=== Material for this exercise ===
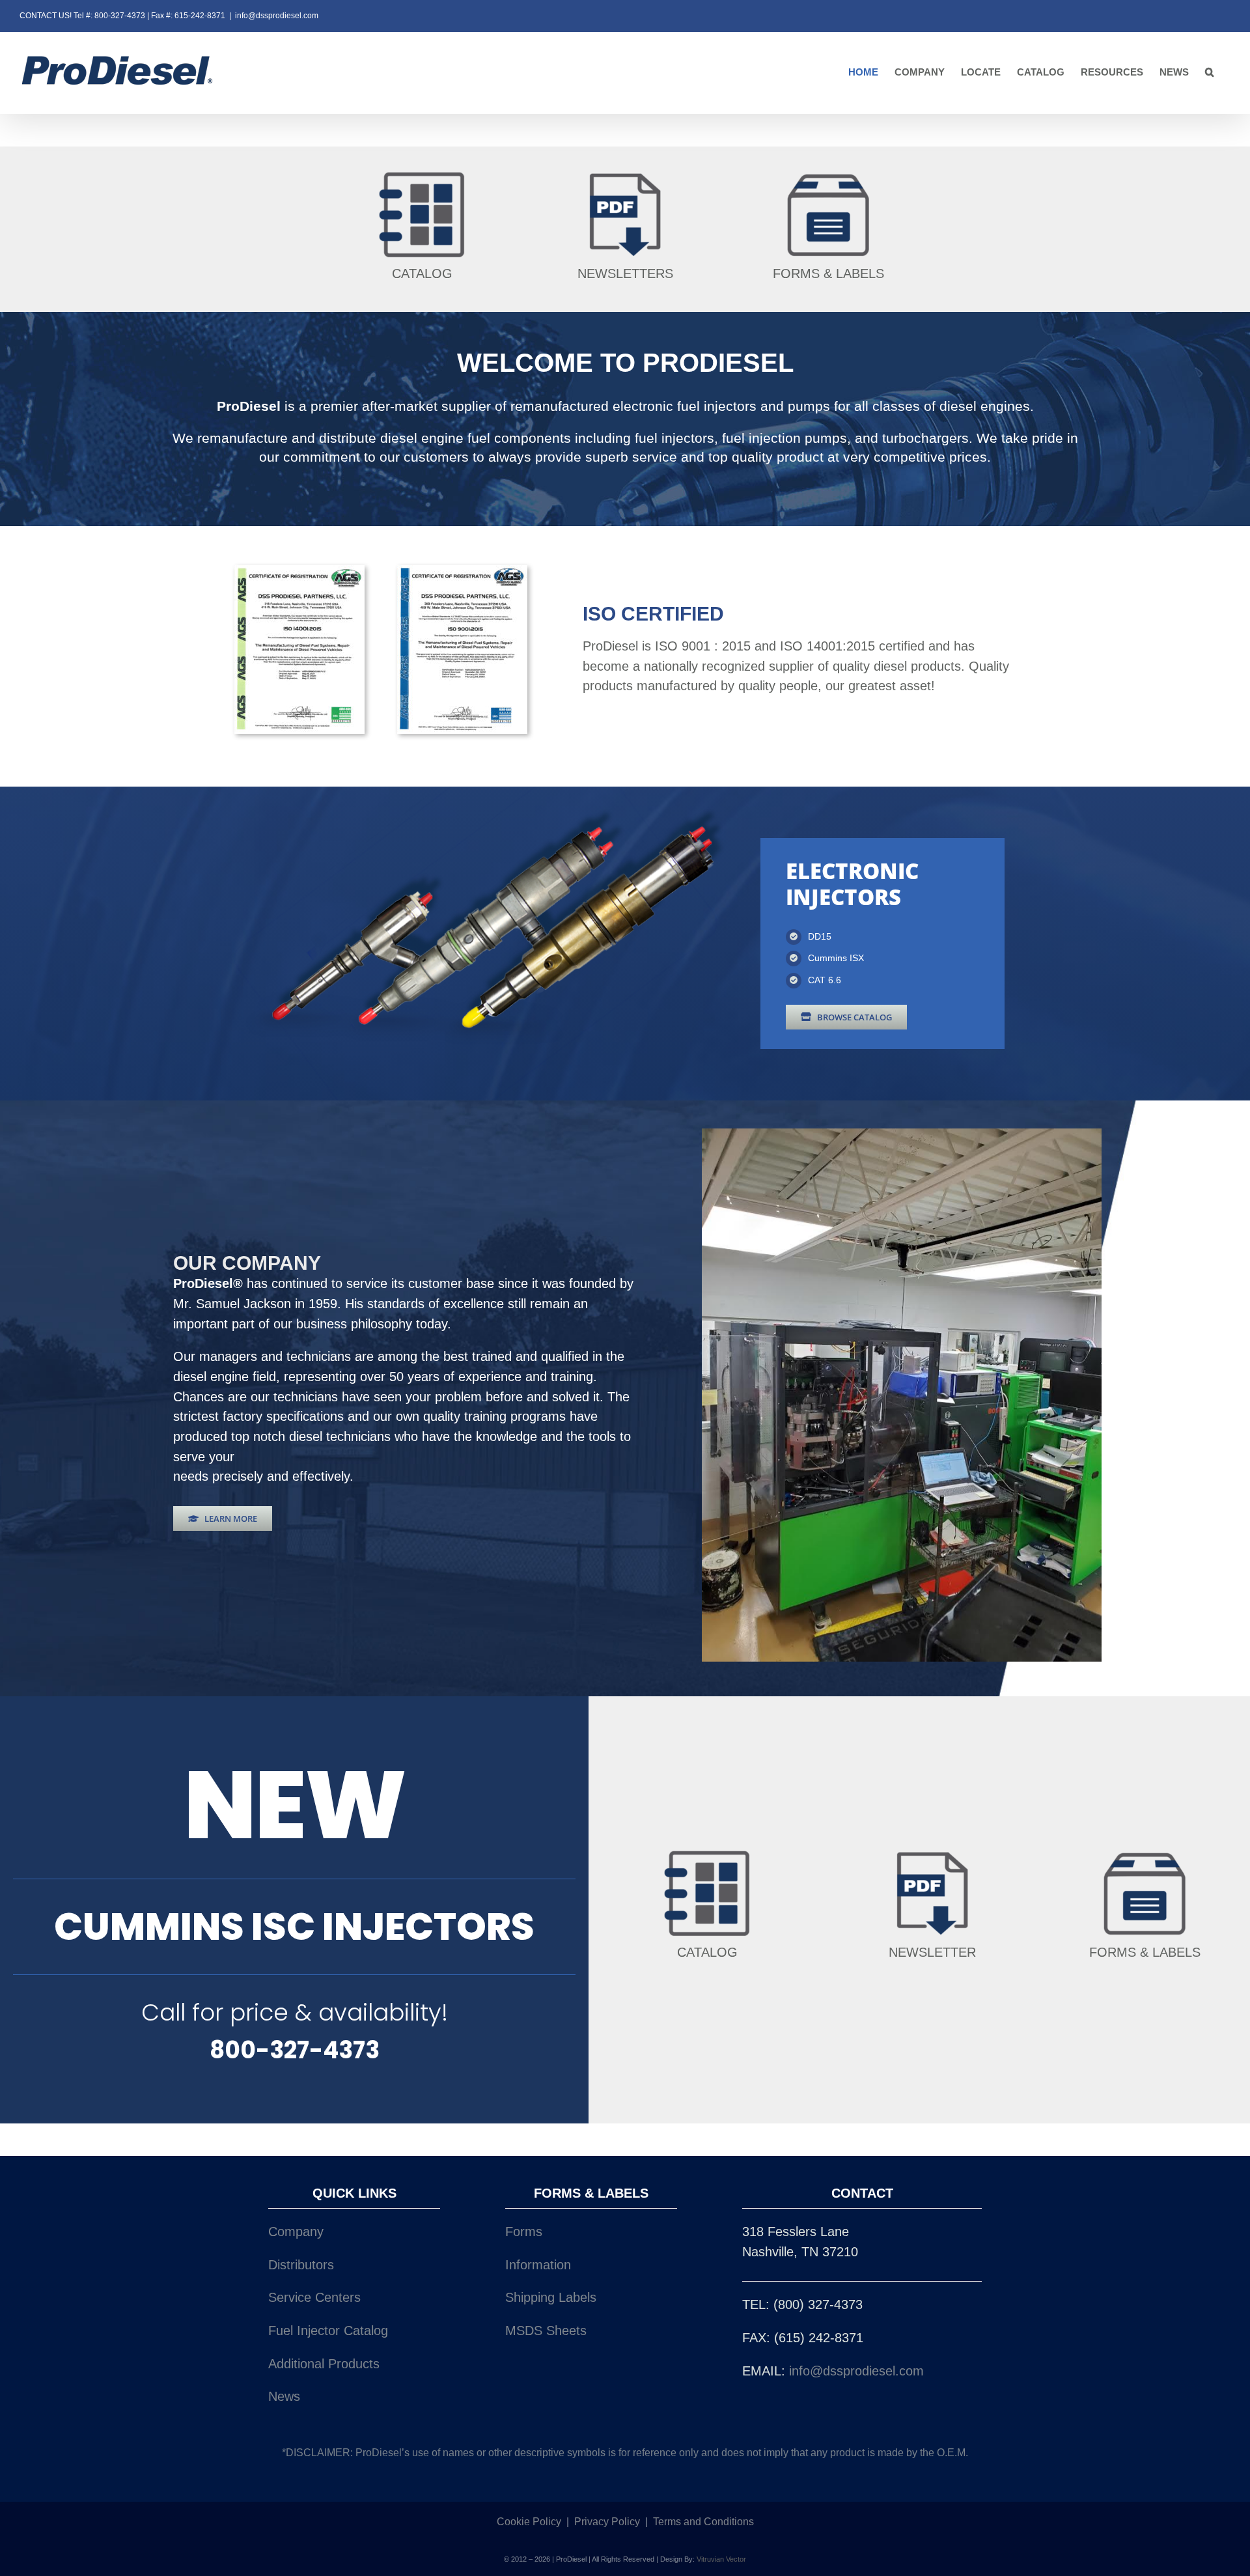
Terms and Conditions (703, 2521)
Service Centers (314, 2297)
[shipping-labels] (828, 172)
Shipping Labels (550, 2297)
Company (296, 2231)
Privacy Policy (607, 2521)
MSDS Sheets (546, 2330)
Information (538, 2265)
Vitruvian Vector (721, 2559)
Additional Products (324, 2364)
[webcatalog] (422, 172)
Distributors (301, 2265)
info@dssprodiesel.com (276, 15)
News (284, 2396)
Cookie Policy (529, 2521)
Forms (523, 2231)
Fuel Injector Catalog (328, 2330)
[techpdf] (625, 172)
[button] (1209, 72)
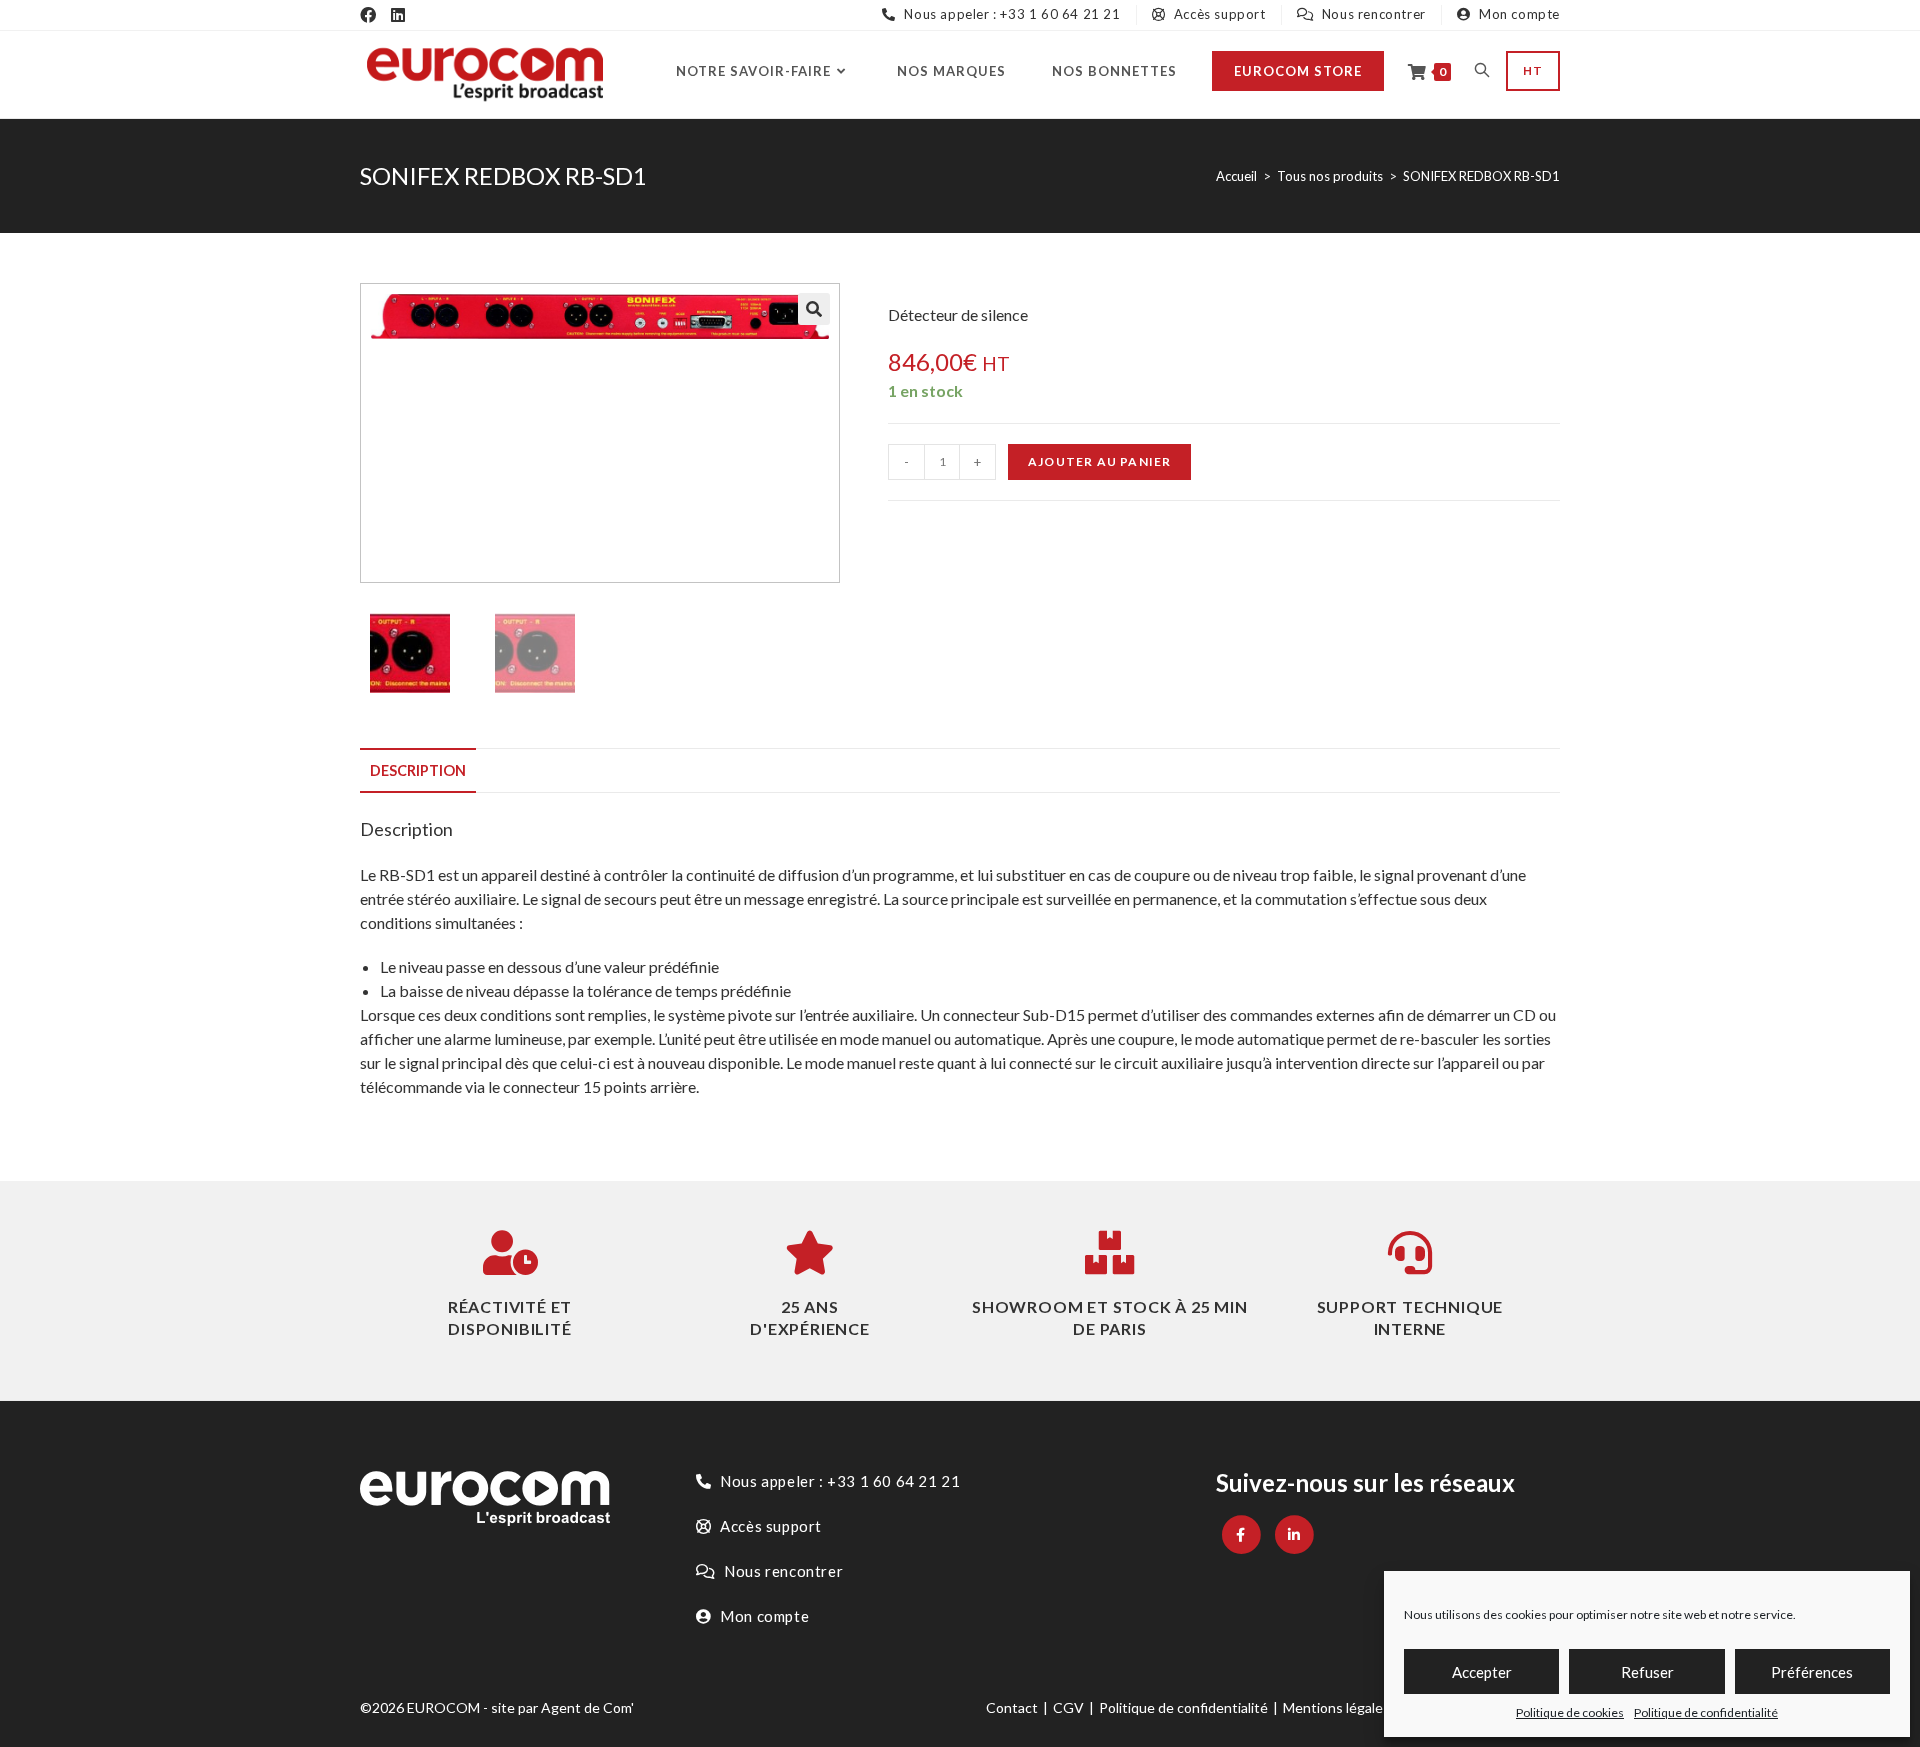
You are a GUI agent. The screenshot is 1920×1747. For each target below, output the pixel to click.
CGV (1068, 1707)
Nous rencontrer (1372, 14)
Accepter (1482, 1672)
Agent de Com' (587, 1707)
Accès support (1217, 14)
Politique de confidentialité (1706, 1712)
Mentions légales (1336, 1707)
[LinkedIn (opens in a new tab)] (398, 15)
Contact (1012, 1707)
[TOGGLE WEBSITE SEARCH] (1482, 71)
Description (418, 770)
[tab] (418, 771)
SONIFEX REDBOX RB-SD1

=== Problem details ===
All lines from the one containing "[button] (1209, 72)" to the end of the entries should appear in the output exactly as written, with no pictures.

=== Task response ===
[button] (1209, 72)
You are a GUI agent. The screenshot is 1920×1747. For each target below, output the pixel to click.
CGV (1068, 1707)
Nous rencontrer (1372, 14)
Accepter (1482, 1672)
Agent de Com' (587, 1707)
Accès support (1217, 14)
Politique de confidentialité (1706, 1712)
Mentions légales (1336, 1707)
[LinkedIn (opens in a new tab)] (398, 15)
Contact (1012, 1707)
[TOGGLE WEBSITE SEARCH] (1482, 71)
Description (418, 770)
[tab] (418, 771)
SONIFEX REDBOX RB-SD1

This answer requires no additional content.